● Passage to read:

Speaking of people who take shit from no-one --especially TV networks-- Charlie Sheen, the former star of Two and a Half Men, is back in the news again & seems well on its way to becoming a professional cryptozoologist: Back in July he was seen hanging out in loch Ness on the lookout for the fabled beastie --or some decent Scotch whiskey... maybe both?-- and after that he flew t0 Alaska in search of the Kushtaka, who according to Sheen is "a shape-shifting trickster who is half man, half otter. It lures one away from the campsite with the mimicked sounds of a crying baby, then kills you, takes on YOUR form, and returns to the scene for more suckers or prey." Hmm... the crying baby sounds remind me of the Australian Yowie, something Aaron mentioned in the last episode of MU.

As it was the case in Scotland, Sheen & his posse didn't manage to sight the Kushtaka, which leads me to believe cryptids are naturally adverse to comic actors --Maybe Christian Bale would have better luck? We all know he has a knack for interrogations...

8 If Charlie is thinking of flying to the Himalayas in search of the Yeti, he might want to make a quick stop on the former kingdom of Mustang in north-central Nepal, where a gorge so large it dwarfs the Grand Canyon in Arizona is now the subject of an on-going archeological expedition --the kind that puts archeologists in serious jeopardy.

caves

There, a team of mountaineers & archeologists lead by Pete Athans are exploring thousands of man-made caves carved into a sandy-colored cliff, 155 foot above the ground. The astonishing photographs captured by Cory Richards look as if they were taken in Tatooine, yet the whoever made those caves thousands of years before didn't have landspeeders or modern alpinist equipment --with which reaching the caves is still a dangerous ordeal-- so the researchers have no idea on how they managed to climb up there!

● Tasks and exercises:
1. In the post about Charlie Sheen's monster hunts and the Mustang caves, who leads the team of mountaineers and archeologists exploring the caves?
2. Go on with the post about Charlie Sheen's monster hunts and the Mustang caves, picking up after its last sentence.
The lines that come next were taken from a different source.

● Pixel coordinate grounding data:
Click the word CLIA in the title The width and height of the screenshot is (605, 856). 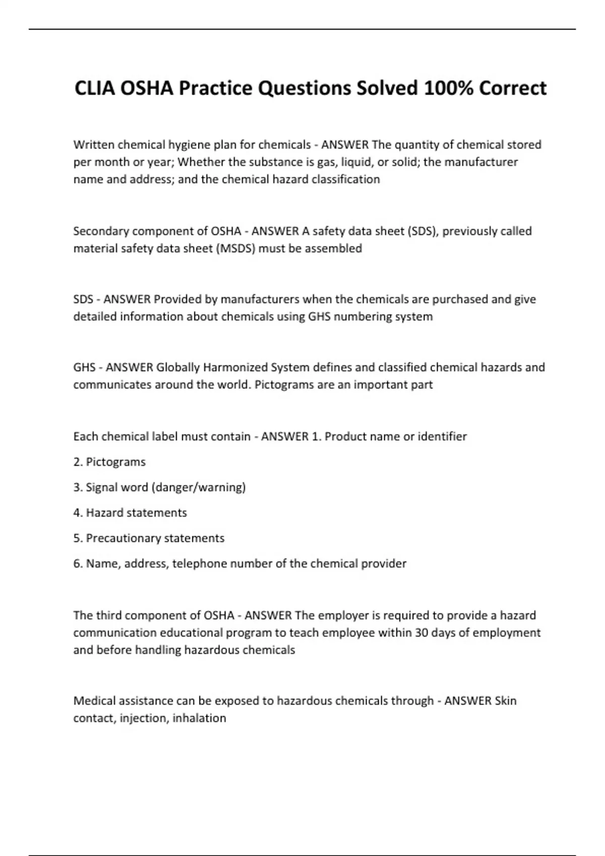tap(94, 89)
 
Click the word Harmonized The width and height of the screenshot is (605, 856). tap(235, 368)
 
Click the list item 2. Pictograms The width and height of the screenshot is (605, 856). tap(109, 462)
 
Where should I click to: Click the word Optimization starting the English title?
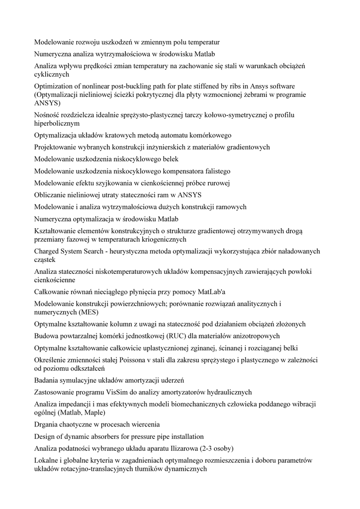54,86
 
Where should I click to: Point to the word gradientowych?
244,147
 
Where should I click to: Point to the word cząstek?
45,259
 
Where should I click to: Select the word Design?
45,436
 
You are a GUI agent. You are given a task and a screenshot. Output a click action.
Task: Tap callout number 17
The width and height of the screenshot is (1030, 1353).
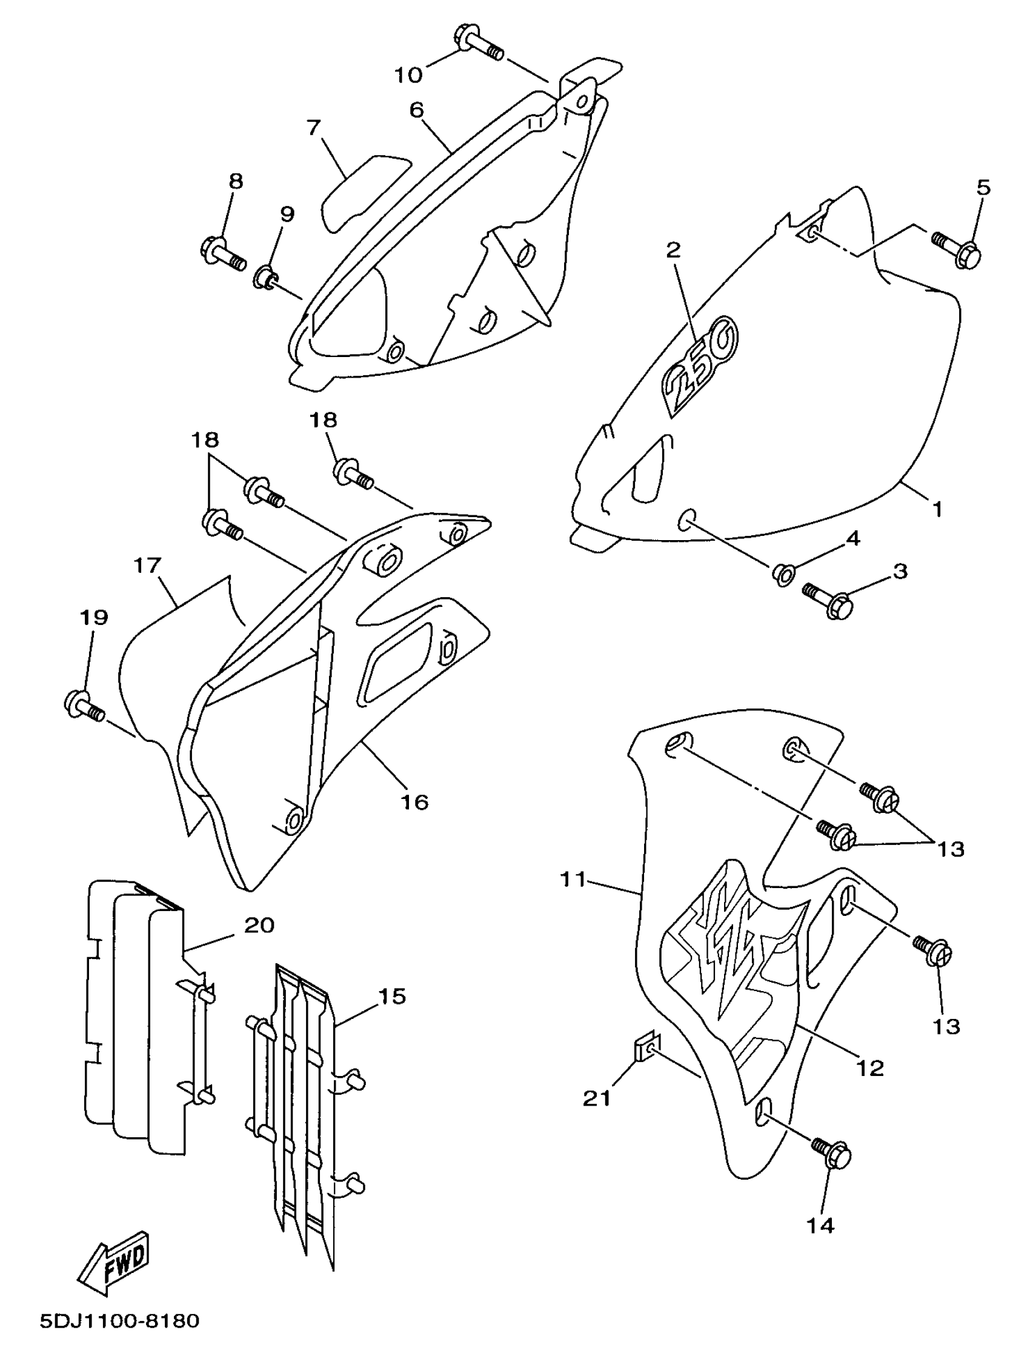pos(147,565)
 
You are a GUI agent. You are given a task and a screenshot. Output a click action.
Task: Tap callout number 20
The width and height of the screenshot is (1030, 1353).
pos(259,924)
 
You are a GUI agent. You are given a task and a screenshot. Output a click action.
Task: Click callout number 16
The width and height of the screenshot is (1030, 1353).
pos(414,801)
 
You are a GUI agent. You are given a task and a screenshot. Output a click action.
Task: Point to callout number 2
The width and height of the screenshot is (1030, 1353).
pos(674,250)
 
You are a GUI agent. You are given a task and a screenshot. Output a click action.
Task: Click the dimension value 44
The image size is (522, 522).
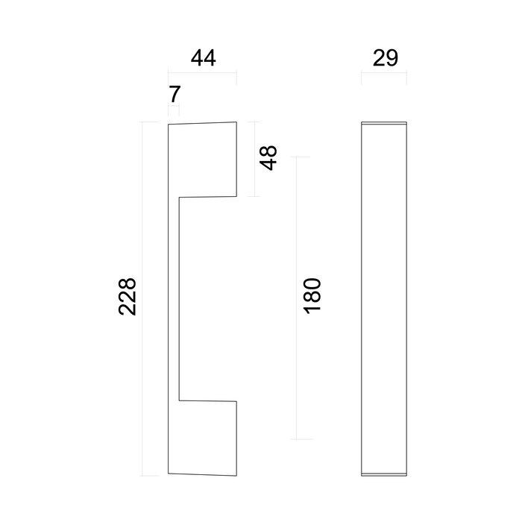tap(202, 59)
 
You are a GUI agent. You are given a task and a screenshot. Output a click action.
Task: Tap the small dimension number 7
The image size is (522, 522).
tap(174, 95)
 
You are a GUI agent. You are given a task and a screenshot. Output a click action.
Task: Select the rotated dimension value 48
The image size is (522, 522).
tap(268, 157)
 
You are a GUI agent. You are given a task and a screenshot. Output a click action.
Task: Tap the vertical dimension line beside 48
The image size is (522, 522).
tap(256, 159)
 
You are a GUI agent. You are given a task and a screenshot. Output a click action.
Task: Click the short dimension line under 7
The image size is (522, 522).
tap(174, 110)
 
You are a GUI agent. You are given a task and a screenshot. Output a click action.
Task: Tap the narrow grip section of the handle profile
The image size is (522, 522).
tap(173, 298)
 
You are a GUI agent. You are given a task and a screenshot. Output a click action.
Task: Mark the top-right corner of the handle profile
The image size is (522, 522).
tap(237, 121)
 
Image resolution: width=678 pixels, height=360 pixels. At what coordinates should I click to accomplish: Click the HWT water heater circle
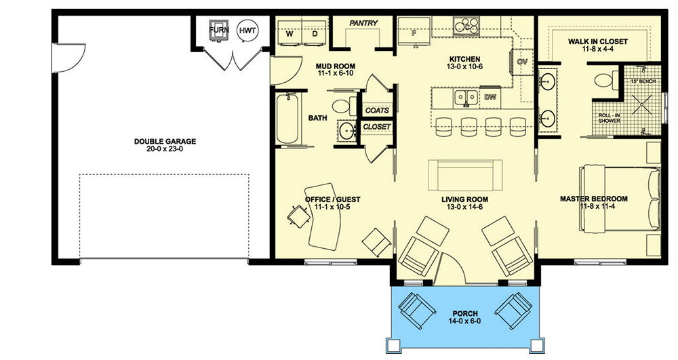pos(247,31)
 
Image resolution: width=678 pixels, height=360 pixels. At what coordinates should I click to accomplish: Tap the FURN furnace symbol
pos(219,31)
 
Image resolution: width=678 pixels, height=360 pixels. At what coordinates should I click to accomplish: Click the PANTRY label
pos(363,23)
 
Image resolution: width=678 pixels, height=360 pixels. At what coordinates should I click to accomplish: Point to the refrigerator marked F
pos(414,31)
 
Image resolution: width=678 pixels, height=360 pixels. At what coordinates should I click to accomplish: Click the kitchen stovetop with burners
pos(466,26)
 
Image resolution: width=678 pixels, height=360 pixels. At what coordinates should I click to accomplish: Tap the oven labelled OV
pos(522,62)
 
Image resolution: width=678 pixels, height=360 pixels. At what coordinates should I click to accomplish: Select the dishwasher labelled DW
pos(490,97)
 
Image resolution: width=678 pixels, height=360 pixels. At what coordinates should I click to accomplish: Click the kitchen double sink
pos(466,98)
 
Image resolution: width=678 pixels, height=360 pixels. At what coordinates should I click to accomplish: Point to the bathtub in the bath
pos(287,119)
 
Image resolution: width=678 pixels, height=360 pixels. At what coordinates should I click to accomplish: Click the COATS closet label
pos(377,111)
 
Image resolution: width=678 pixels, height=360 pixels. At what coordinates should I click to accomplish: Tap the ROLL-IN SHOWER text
pos(610,118)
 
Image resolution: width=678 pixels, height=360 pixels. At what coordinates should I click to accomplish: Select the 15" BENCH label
pos(643,81)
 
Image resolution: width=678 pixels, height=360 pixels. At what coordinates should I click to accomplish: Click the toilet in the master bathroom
pos(605,81)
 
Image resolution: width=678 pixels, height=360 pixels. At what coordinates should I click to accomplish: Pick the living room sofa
pos(465,175)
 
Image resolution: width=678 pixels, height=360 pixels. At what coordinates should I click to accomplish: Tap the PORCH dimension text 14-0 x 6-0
pos(465,321)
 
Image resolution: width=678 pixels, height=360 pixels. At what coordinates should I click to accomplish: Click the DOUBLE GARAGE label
pos(165,141)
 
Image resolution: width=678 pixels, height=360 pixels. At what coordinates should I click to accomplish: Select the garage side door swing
pos(69,58)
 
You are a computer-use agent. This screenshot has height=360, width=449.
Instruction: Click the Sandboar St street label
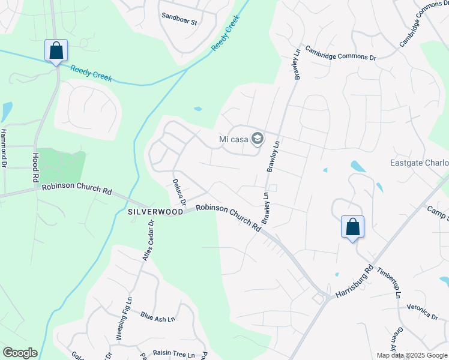coord(179,22)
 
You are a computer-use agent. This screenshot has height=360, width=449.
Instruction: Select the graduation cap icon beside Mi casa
coord(257,140)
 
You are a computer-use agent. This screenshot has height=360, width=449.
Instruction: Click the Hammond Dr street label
coord(4,148)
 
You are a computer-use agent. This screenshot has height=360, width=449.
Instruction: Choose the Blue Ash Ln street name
coord(157,315)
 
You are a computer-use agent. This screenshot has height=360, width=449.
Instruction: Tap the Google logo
coord(20,353)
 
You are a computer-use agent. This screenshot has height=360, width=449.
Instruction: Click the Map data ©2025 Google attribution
coord(412,355)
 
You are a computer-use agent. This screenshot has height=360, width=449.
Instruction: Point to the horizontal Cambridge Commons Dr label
coord(340,53)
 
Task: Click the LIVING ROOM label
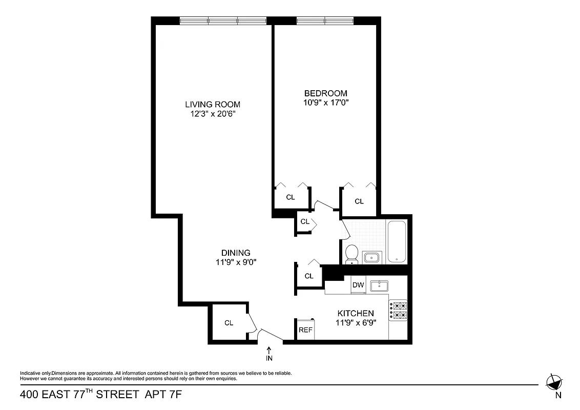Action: tap(213, 105)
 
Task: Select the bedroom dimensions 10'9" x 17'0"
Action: tap(326, 102)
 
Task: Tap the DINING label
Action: tap(236, 253)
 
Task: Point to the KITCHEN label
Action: tap(355, 313)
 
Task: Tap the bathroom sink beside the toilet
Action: tap(372, 256)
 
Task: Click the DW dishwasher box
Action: tap(358, 285)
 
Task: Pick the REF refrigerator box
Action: tap(305, 330)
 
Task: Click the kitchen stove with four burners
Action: tap(398, 310)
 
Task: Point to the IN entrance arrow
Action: tap(269, 354)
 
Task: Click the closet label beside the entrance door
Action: tap(229, 323)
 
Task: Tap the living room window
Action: tap(223, 20)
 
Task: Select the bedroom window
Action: tap(325, 20)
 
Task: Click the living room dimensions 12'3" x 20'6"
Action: tap(213, 114)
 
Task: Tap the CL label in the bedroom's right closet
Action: tap(359, 201)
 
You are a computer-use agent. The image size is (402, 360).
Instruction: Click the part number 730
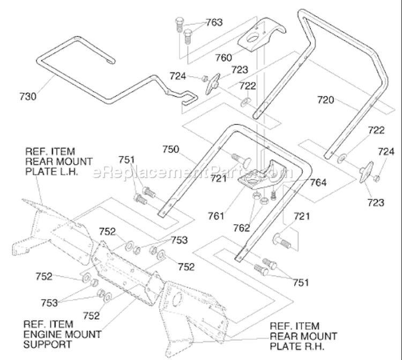tap(28, 97)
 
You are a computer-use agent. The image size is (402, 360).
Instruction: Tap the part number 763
tap(214, 23)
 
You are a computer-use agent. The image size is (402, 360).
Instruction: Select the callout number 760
tap(224, 57)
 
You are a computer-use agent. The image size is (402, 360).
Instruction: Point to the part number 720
tap(325, 100)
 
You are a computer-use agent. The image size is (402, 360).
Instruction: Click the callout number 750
tap(171, 149)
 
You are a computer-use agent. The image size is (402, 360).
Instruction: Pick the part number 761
tap(216, 216)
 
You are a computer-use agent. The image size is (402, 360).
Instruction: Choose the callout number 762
tap(242, 227)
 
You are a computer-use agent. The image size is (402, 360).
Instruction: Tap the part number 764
tap(318, 182)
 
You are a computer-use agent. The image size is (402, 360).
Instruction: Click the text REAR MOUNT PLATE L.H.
tap(59, 161)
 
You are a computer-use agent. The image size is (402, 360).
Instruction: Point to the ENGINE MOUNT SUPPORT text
tap(62, 334)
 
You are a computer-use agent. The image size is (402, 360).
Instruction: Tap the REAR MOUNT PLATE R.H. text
tap(303, 336)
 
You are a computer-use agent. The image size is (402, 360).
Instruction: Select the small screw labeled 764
tap(274, 195)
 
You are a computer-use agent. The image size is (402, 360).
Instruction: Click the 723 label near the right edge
tap(376, 202)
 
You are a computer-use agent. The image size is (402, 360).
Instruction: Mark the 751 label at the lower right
tap(301, 283)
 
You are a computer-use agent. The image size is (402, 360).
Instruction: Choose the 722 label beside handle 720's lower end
tap(376, 130)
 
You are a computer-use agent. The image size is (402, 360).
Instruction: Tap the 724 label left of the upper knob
tap(177, 76)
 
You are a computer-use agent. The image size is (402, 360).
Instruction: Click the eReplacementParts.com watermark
tap(192, 173)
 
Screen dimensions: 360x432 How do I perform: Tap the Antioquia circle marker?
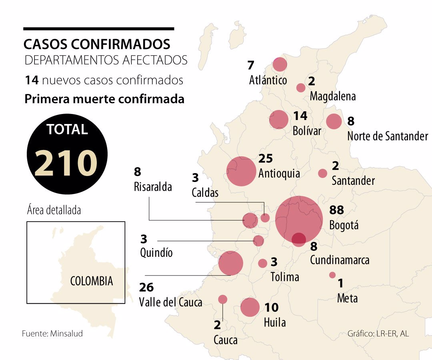(241, 171)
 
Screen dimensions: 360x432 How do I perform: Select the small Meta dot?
(332, 275)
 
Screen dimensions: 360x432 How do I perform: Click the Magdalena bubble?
(301, 88)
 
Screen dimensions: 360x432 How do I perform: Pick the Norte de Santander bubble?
(334, 121)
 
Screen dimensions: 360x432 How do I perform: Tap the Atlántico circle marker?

● Outputs in order:
1. Pete Athans.

2.
As for the purpose of the caves themselves, archaeologist Mark Aldenderfer proposes this general theory:

Aldenderfer divides cave use in Mustang into three general periods. First, as long as 3,000 years ago, the caves were burial chambers. Then, around 1,000 years ago, they became primarily living quarters. Within a few centuries, the Kali Gandaki Valley—the neck in the hourglass connecting Asia’s highlands and lowlands—may have been frequently battled over. “People were scared,” Aldenderfer says. Families, placing safety over convenience, moved into the caves.

Finally, by the 1400s, most people had moved into traditional villages. The caves were still used—as meditation chambers, military lookouts, or storage units. Some caves remained homes, and even today a few families live in them. “It’s warmer in winter,” says Yandu Bista, who was born in 1959 in a Mustang cave and resided in one until 2011. “But water is difficult to haul up.”  [Source]

I still think these caves might hold some weird connection to the niches used in Chavín de Huantar to achieve visionary states. I also wonder: just what are the acoustic properties of that gorge? and would the caves help enhance them or not?

7 It's a good thing we don't need to live in caves anymore, although sometimes our modern dwellings can bring up unexpected hazards: Uruguayan architect Rafael Viñoly's new skyscraper is not only an affront to Londond's skyline --citizens call it the 'Walkie Talkie'-- but its curved glass facade is capable of focusing the ray of the sun so intensely it can even melt cars, something a CGI artist had predicted a year ago using a simple 3D mockup.

dezeen_walkie-talkie-2

Hey, anyone can make mistakes, right? Problem is this is not the 1st time Viñoly's buildings turn into urban death-rays: the curving Vdara hotel in Vegas is already famous for burning the plastic drink cups --and even the hair!-- of hapless guests resting at the pool. As the 'Walkie Scorchie' developers are rushing to install protective screens on the window, Viñoly has come out to say the real villain in this story is none other than Climate Change:

"When I first came to London years ago, it wasn't like this," he said. "Now you have all these sunny days. So you should blame this thing on global warming too, right?"

But maybe Londoners could learn to love Viñoly's creation. If WW3 starts this month & knocks us back to the Stone Age, the Walkie Scorchie could turn into the city's main source of heat, thus becoming a sacred place like Stonehenge.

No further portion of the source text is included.